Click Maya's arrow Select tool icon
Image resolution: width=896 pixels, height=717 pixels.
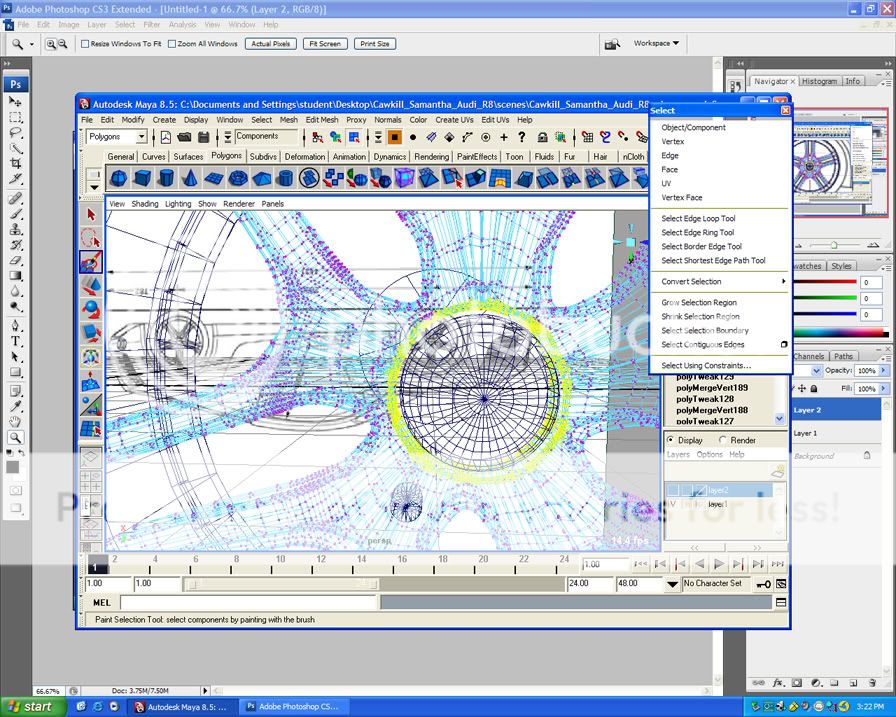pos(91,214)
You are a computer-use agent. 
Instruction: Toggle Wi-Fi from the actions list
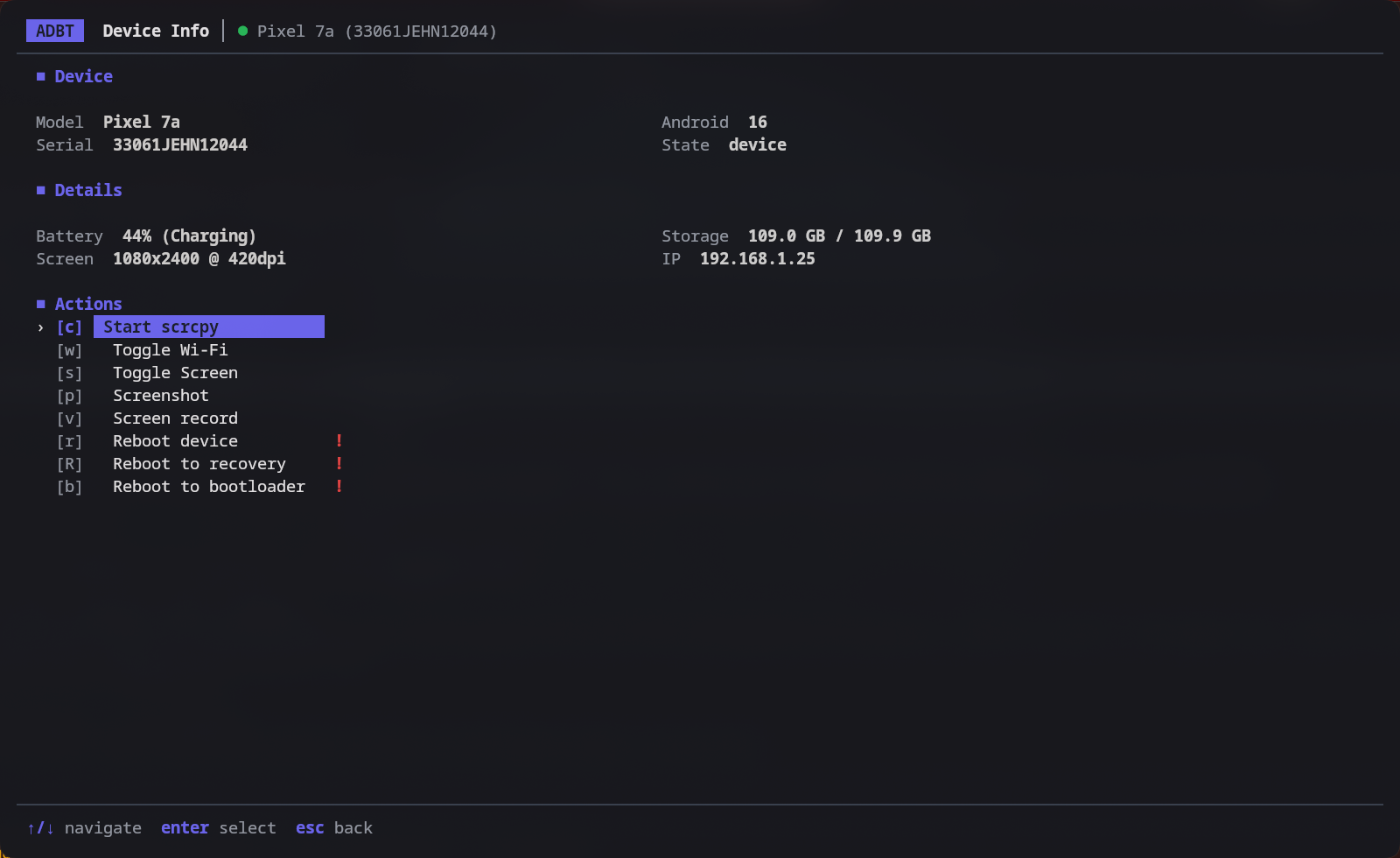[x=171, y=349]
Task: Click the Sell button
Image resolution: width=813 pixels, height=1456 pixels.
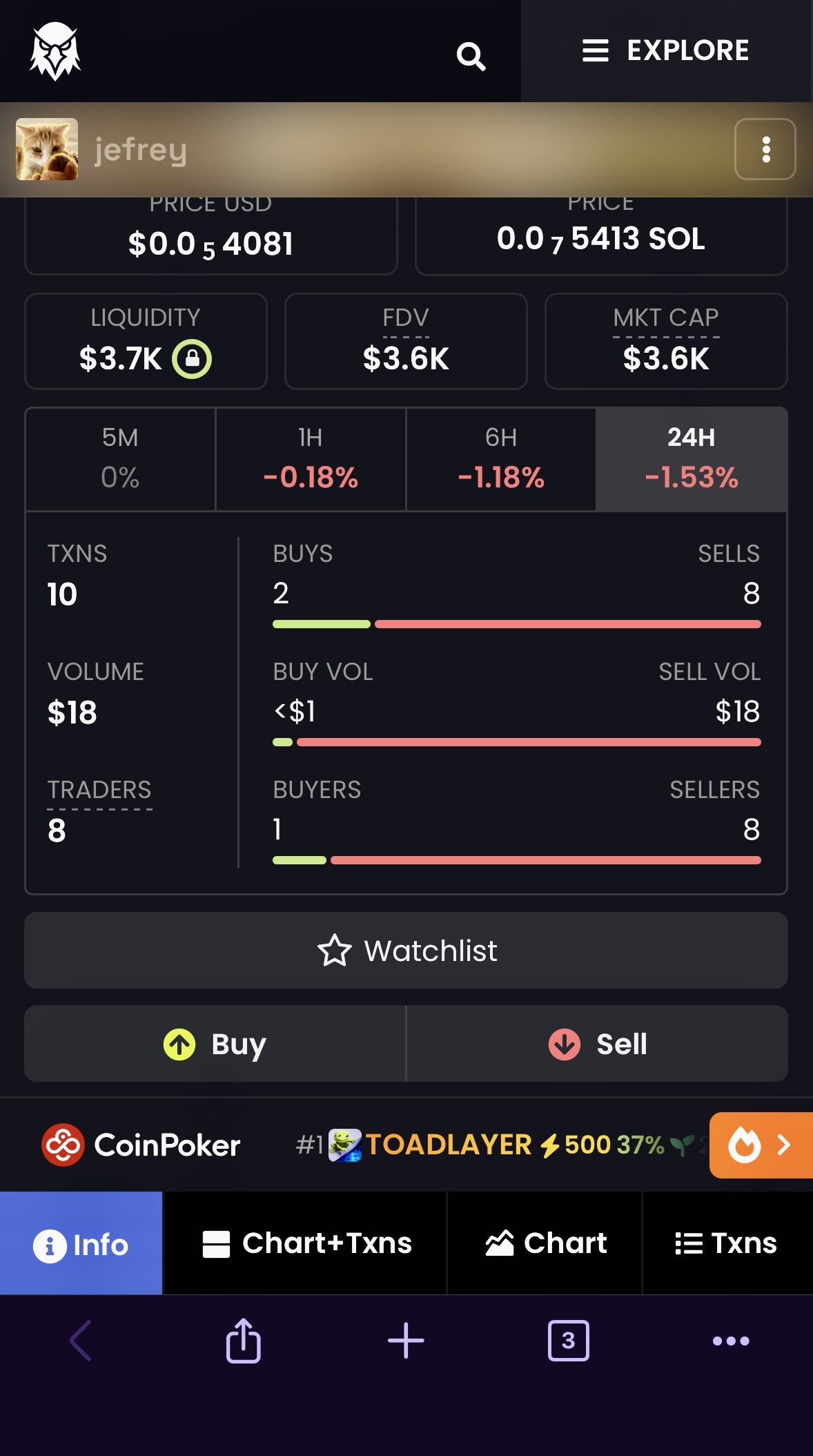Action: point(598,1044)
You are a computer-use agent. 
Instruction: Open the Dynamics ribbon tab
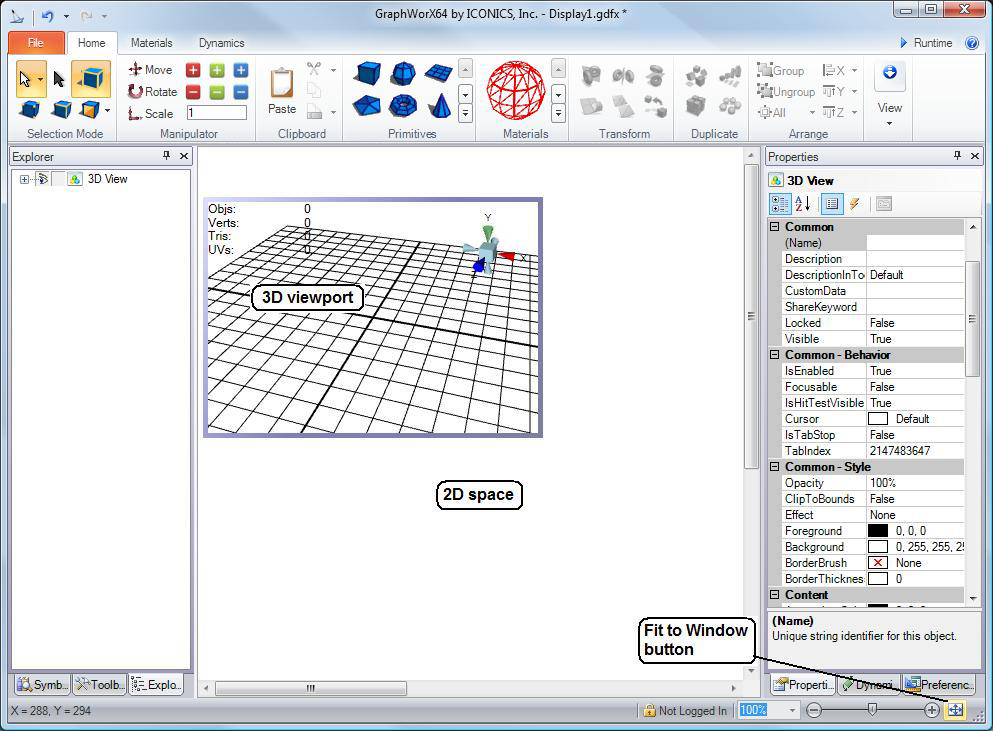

Work order ->
Find the word "Click" in the listing above, then copy each line where it turns up.

Solution to the exercise ->
Click Maya's arrow Select tool icon
Task: Click the Sell button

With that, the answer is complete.